━━ Given records
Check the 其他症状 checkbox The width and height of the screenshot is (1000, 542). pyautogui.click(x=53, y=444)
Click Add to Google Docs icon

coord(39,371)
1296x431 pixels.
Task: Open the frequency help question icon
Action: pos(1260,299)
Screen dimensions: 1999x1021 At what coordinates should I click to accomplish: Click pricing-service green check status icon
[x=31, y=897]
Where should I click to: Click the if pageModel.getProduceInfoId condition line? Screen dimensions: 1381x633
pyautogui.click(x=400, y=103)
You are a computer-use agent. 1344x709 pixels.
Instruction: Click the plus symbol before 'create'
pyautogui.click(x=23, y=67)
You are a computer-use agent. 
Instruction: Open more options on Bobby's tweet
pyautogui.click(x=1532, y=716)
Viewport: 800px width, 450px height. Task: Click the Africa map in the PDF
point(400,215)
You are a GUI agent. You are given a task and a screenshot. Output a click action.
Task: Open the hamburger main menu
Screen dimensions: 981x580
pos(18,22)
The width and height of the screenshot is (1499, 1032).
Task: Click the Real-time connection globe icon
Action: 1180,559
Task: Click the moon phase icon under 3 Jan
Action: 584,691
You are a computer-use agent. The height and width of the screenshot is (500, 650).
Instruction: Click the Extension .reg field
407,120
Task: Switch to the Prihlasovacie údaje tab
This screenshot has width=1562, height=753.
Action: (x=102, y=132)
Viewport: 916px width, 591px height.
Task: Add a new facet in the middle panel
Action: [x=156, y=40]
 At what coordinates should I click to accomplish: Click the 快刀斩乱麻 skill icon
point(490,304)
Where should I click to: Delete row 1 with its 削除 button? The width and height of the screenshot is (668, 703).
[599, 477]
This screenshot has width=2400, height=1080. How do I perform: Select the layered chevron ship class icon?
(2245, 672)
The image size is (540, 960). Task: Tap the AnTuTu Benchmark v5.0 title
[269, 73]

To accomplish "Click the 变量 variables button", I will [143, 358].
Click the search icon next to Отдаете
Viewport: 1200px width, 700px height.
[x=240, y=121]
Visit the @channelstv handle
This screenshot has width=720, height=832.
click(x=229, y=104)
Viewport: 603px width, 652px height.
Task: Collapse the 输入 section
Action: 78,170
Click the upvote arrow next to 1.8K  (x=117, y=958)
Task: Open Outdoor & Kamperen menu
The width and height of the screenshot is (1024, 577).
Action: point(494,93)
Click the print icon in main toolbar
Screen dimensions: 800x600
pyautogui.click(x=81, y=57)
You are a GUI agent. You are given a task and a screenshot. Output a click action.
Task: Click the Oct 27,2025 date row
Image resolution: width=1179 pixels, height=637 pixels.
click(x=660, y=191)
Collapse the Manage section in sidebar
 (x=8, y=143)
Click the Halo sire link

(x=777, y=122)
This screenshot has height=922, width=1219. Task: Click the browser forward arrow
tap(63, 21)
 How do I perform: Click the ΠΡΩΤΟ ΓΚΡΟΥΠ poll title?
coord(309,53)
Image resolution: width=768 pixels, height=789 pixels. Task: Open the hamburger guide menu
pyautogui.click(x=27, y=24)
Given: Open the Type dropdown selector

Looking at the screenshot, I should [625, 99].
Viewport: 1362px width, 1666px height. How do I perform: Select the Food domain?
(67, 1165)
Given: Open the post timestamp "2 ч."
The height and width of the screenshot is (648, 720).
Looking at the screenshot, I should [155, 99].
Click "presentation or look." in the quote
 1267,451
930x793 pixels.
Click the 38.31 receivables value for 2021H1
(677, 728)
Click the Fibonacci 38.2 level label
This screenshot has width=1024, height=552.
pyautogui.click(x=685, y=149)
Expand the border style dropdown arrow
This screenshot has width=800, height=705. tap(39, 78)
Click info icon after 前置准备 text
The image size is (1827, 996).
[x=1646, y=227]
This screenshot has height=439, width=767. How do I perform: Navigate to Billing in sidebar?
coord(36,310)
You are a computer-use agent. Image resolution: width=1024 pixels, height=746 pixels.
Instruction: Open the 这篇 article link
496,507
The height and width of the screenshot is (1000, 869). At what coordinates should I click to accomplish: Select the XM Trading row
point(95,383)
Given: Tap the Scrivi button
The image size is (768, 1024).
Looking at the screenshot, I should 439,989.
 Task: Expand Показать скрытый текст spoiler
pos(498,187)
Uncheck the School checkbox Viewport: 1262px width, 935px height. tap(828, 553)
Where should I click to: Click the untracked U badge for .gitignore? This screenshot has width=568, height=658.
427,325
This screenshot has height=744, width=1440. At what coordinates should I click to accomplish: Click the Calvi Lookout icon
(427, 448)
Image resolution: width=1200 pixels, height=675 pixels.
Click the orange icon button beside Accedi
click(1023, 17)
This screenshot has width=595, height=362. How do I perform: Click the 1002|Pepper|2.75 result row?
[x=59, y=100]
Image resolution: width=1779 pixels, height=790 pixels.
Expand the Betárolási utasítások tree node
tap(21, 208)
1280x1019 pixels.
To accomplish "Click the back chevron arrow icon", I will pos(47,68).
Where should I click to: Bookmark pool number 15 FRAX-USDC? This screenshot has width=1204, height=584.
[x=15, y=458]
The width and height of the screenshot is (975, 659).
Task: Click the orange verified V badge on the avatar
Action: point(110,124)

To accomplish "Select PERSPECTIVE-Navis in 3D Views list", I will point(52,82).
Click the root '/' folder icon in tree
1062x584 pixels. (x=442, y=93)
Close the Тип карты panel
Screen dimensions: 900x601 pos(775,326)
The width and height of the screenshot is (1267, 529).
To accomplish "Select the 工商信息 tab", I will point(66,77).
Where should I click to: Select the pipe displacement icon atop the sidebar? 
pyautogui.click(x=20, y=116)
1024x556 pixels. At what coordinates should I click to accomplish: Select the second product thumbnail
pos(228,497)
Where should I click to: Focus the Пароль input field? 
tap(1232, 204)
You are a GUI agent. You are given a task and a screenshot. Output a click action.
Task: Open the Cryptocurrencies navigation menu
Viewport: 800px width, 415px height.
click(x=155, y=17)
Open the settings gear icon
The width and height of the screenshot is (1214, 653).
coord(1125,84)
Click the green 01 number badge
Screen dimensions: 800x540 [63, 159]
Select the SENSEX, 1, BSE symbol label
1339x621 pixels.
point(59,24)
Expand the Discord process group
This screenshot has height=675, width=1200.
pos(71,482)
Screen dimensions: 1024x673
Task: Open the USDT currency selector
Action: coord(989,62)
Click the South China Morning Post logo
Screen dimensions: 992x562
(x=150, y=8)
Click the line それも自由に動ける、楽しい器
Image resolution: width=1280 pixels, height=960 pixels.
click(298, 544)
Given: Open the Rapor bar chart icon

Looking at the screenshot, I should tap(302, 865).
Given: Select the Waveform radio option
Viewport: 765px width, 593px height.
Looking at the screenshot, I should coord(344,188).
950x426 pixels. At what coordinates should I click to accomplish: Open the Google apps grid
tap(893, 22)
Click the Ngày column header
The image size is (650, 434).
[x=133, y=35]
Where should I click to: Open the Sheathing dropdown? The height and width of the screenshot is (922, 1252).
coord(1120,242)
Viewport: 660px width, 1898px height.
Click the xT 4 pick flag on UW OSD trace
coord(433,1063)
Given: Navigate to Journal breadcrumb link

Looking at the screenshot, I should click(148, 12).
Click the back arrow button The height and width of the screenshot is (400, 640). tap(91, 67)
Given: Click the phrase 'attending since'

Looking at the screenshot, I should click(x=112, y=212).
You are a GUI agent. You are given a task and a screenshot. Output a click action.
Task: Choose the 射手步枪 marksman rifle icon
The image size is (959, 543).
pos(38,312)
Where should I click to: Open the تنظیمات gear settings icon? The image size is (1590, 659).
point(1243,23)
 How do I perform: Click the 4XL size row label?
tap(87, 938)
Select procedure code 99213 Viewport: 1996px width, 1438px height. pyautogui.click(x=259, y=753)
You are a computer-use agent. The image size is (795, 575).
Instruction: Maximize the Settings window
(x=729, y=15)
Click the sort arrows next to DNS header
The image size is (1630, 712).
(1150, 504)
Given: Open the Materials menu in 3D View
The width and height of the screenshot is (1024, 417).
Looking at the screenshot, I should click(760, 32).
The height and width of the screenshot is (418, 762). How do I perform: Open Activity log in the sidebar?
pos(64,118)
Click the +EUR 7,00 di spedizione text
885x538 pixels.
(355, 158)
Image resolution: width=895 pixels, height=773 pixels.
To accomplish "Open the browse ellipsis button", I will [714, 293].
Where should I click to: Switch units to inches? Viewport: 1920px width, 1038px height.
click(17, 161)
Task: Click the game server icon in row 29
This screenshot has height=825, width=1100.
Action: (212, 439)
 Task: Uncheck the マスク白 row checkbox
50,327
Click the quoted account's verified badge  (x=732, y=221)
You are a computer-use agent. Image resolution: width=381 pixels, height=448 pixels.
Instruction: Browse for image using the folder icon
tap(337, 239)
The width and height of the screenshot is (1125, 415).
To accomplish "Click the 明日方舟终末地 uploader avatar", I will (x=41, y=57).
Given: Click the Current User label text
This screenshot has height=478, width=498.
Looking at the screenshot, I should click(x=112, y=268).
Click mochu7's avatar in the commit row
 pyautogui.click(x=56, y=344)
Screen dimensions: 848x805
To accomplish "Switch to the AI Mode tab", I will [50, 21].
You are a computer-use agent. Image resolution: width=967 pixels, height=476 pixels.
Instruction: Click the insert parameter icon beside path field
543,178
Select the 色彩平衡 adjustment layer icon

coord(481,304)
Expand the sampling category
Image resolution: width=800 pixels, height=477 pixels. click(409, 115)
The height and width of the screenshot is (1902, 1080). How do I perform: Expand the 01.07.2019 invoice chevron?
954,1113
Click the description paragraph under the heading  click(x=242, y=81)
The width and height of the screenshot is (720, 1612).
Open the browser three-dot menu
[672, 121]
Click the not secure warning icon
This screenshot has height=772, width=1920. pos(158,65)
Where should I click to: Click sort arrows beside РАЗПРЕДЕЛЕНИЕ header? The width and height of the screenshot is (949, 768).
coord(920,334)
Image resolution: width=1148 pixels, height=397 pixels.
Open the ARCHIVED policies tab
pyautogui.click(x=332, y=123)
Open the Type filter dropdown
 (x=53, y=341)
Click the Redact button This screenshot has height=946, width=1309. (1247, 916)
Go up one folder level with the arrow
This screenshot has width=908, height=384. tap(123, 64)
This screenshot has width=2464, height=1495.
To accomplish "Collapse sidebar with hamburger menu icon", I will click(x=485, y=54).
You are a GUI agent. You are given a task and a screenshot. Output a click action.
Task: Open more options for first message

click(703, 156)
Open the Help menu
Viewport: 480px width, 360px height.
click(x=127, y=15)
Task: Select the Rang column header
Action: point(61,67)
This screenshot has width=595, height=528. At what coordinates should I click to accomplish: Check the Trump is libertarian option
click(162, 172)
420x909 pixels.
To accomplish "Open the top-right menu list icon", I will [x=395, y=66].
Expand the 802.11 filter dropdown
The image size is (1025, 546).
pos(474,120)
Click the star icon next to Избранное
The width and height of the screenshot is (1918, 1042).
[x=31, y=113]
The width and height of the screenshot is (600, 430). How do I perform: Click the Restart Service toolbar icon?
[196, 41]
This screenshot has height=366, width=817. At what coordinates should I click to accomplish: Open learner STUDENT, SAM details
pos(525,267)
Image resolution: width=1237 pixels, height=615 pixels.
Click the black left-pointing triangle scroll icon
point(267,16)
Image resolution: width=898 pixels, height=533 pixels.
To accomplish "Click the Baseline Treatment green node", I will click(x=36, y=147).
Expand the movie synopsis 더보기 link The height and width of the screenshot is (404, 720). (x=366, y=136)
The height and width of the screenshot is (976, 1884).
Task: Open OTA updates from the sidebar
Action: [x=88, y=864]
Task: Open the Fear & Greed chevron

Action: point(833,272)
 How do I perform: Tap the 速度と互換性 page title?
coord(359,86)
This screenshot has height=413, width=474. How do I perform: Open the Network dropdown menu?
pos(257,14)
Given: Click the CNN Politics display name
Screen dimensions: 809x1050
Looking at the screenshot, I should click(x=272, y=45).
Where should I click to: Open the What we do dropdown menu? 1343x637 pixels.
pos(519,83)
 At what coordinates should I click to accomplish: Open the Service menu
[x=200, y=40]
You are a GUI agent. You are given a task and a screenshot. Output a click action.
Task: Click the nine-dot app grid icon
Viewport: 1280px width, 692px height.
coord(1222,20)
━━━━
▶ [Problem to solve] Above this instruction are the records; retype exactly the lines from the one containing "Open the browser three-dot menu" up to and including the one containing "Image resolution: width=1148".

▶ [Output for this task]
Open the browser three-dot menu
[672, 121]
Click the not secure warning icon
This screenshot has height=772, width=1920. pos(158,65)
Where should I click to: Click sort arrows beside РАЗПРЕДЕЛЕНИЕ header? The width and height of the screenshot is (949, 768).
coord(920,334)
Image resolution: width=1148 pixels, height=397 pixels.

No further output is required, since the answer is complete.